BibliografiaDi Macco 1988; Ruffino 2000, p. 74; Ludovici 2011, p. 289; Rizzo 2011, p. 124.

L’abbraccio di Cristo dalla croce che si appresta a far bere a San Bernardo il sangue che sgorga dalla ferita del costato è un’iconografia tipicamente postridentina. L’episodio è raccontato nell’Exordium Magnum Cistercense, scritto alla fine del XII secolo da Corrado di Eberbach, dove si legge che l’abate di Mores vide il crocifisso apparire al santo e improvvisamente Cristo staccò le braccia dalla croce abbracciandolo. La scena coglie uno dei punti centrali nel pensiero di Bernardo, il sacrificio della passione e la partecipazione al mistero della salvezza. Come da tradizione, il santo è ritratto ancora giovane, con i soli attributi della cocolla bianca cistercense e del pastorale, qui sostenuto da un angioletto, mentre i particolari più drammatici del racconto, come il fiotto di sangue che zampilla dal corpo di Cristo e la presenza del diavolo, schiacciato ai piedi del santo, sono qui omessi in favore di una scena più edulcorata.
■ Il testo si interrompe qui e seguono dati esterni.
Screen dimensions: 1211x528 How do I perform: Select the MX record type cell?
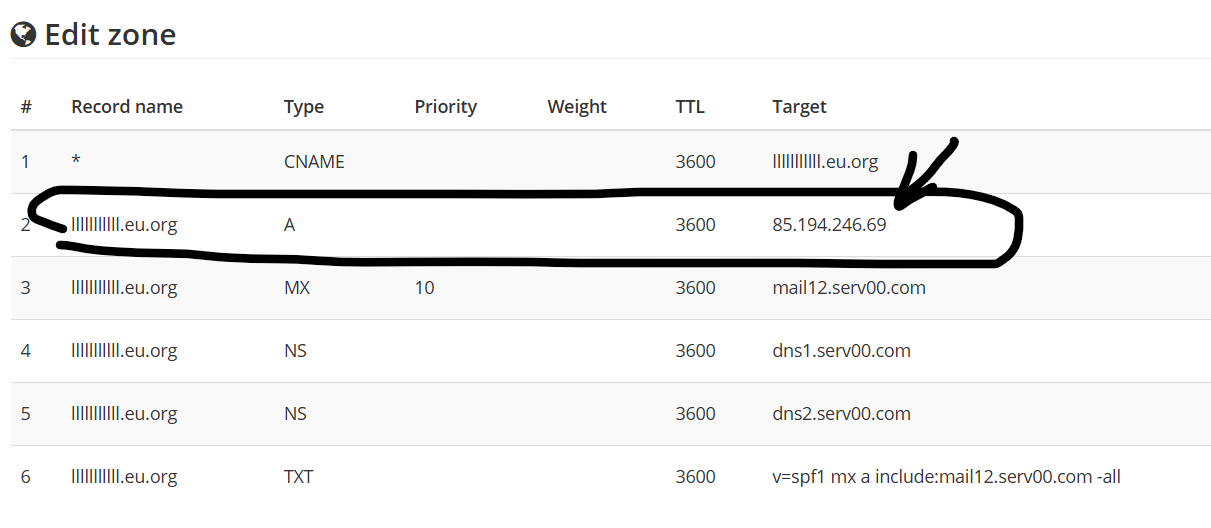coord(297,288)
Non si hanno indicazioni circa la provenienza del dipinto, documentato nella parrocchiale di Novalesa nel 1873, insieme con quelli provenienti dall’abbazia. La scelta del soggetto ritratto lascia presumere che la realizzazione dell’opera sia stata promossa dai Padri cistercensi, che dal 1646 erano subentrati ai benedettini nella conduzione del cenobio. L’opera, quindi, dovette giungere in Santo Stefano dopo la soppressione dell’ente religioso nel 1856. L’analisi stilistica del dipinto ha spinto la critica a vedervi l’intervento di Ignazio Nepote, allievo di Sebastiano Conca e prolifico autore per diverse chiese e congregazioni religiose del Piemonte nel XVIII secolo. Privo di vistose evoluzioni, il suo stile nel tempo si è distinto per la morbida resa dei panneggi e un colore sempre più denso e schiarito, esemplato sui modelli dell’innovativo classicismo di Conca e di Guido Reni. Tuttavia, nella maniera di Nepote a prevalere sono i dettagli fisionomici e una rappresentazione ad evidenza fittizia e ingessata, che spesso scade in soluzioni stereotipate e insistite ripetizioni tipologiche (Rizzo 2011, p. 124). In ambito valsusino la fortuna dell’autore è confermata dalla presenza di tre tele eseguite per l’antico convento dei Padri cappuccini di Susa (Martirio di San Fedele da Sigmaringen, 1750 ca.; San Fedele da Sigmaringen e San Giuseppe da Leonessa, 1750 ca., Supplizio di S. Giuseppe da Leonessa,1750-1775 ca.) e attualmente conservate presso il Museo Diocesano della stessa città (Ruffino 2000, p. 74; Ludovici 2011, p. 289).